### 読む文章
◆ ◆ ◆ ◆ ◆
私は「大好きな香りをどうしたらもっと楽しめるのか?」と、よく考えていました。日々、香りについて勉強をしている中で、手紙と一緒に届ける香料を詰めた紙袋「文香(ふみこう)」の存在を知りました。さりげなく広がる文香の香りは心地よく、心身のリフレッシュにつながり、普段の生活でもビジネスシーンでも活用できます。
今回の記事では、アロマテラピーインストラクターの私が、初めての方でも簡単にできる文香の楽しみ方や作り方について解説します。初めて文香を知った方、文香に興味のある方は、ぜひ参考にしてみてくださいね。
文香の基本情報
そもそも文香とは?
文香とは、「香料を詰めた小さな紙袋」または「香り付けした手紙やしおり」のことです。
文香のはじまりは平安時代といわれており、その時代の貴族たちは和歌を作ったり手紙を送ったりして恋愛を楽しんでいました。気になる女性ができると男性は香りを付けた手紙を届けるという風習があり、その風習が「文香」として現代に伝わっています。
文香の中身はどんなもの?
一般的な文香は、お香を砕いたり軽くつぶしたりしたものを和紙に包んで手作りします。
お香の原料(香料)には、「香木(こうぼく)」と呼ばれる香りがする樹木のほか、樹脂や果実などを使うことが多いです。生薬(漢方薬の原料)やスパイスなども原料と使われることがあります。身近なものだと、カレーの材料になる「クローブ(丁子)」や「シナモン」などの植物が使われています。
文香の中身となる代表的な香料(原料)
ここでは、文香の中身となる代表的な香料をご紹介してきます。
【乳香(にゅうこう)別名:フランキンセンス】産地:アフリカ、アラビアなど
乳香は、木の幹から出た樹脂で、神秘的でウッディーな香りが特徴です。新約聖書のキリスト誕生場面に登場するほど、古くから王様や神に捧げる香りとして用いられてきました。
◆ ◆ ◆ ◆ ◆
### 提供データ
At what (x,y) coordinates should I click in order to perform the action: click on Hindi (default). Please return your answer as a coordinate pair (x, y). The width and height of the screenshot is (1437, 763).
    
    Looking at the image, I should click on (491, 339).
◆ ◆ ◆ ◆ ◆
### 取り組むこと
#1 文香の記事によると、文香が普段の生活でもビジネスシーンでも活用できるのはなぜか。1〜3文で説明せよ。
#2 文香の記事の続きを、最後の文の次から書け。

### 解答
#1 文香の香りはさりげなく広がり、心地よい。その香りが心身のリフレッシュにつながるため、普段の生活でもビジネスシーンでも活用できる。

#2
【沈香(じんこう)】産地:インドネシア、マレーシア、ベトナムなど
沈香は、長い時間をかけて木の一部に樹脂が集まり熟成してできたもので、やや甘く上品な香りを持っています。温めると樹脂がとけて香りを放つ特徴があります。
【白檀(びゃくだん)別名:サンダルウッド】産地:インド、インドネシア、マレーシアなど
線香として使用されることも多い白檀は、熱を加えなくても香りを放つという特徴を持っています。防虫効果があるため、仏像や扇子などの材料として使用されることもあります。
【没薬(もつやく)別名:ミルラ】産地:アラブ地方、アフリカなど
没薬は、木の幹から出た樹脂で、やや甘くスモーキーな香りが特徴です。古代エジプトでは没薬をミルラと呼び、ミイラ作りの防腐剤として使用していたことから、ミイラの語源となったといわれています。
【麝香(じゃこう)別名:ムスク】産地:中国、ネパール
麝香は、オスのジャコウジカの腹部から得られる分泌物を乾燥させたものです。野性的で強烈な香りがするため、極度に薄めて使用されます。古くから香水の香料としても使用されています。
文香の心理的な効果
「樟脳の香りを嗅ぐとおばあちゃんを思い出す」「香水の残り香りから昔の彼氏を思い出した」といった経験はありませんか?
実は、香りには記憶を思い出すような効果があります。特定の香りを嗅ぐと、その香りにまつわる記憶が誘発される現象のことです。これは「プルースト効果」と呼ばれており、香りと過去の記憶が深く結びついていることを表しています。
たとえば、職場で緊張しているときは、身近な香りや好きな香りを文香にして身に付けておくことで気分を落ち着けることが可能です。手紙に香りを付ければ、その香りからあなたを思い出し、あなたの印象を強く与えられるかもしれません。
私の文香体験談
文香は、自分自身だけではなく受け取った相手まで癒やしてくれるものです。さりげなく香る奥ゆかしい香りに、誰もが優しい気持ちになれます。
ここからは、私の文香体験談や文香の作り方をご紹介します。
文香を始めたきっかけ
私の文香の原点は、大好きな幼稚園の先生に書いていた手紙です。子どもの頃は、手紙に何か工作をして先生を驚かせようと思い、押し花を手作りして同封していました。
大人になった私は植物や香りに興味を持ち、アロマテラピーインストラクターとなりました。そのとき、出会ったのが手紙に香りを付ける「文香」だったのです。
押し花も文香も、相手を想う気持ちは同じです。文香を通して、相手を喜ばせたいという素直な気持ちが伝わるような気がします。
SNSでは伝えられない文香の魅力
手紙にしのばせる文香には、SNSとは違う魅力があります。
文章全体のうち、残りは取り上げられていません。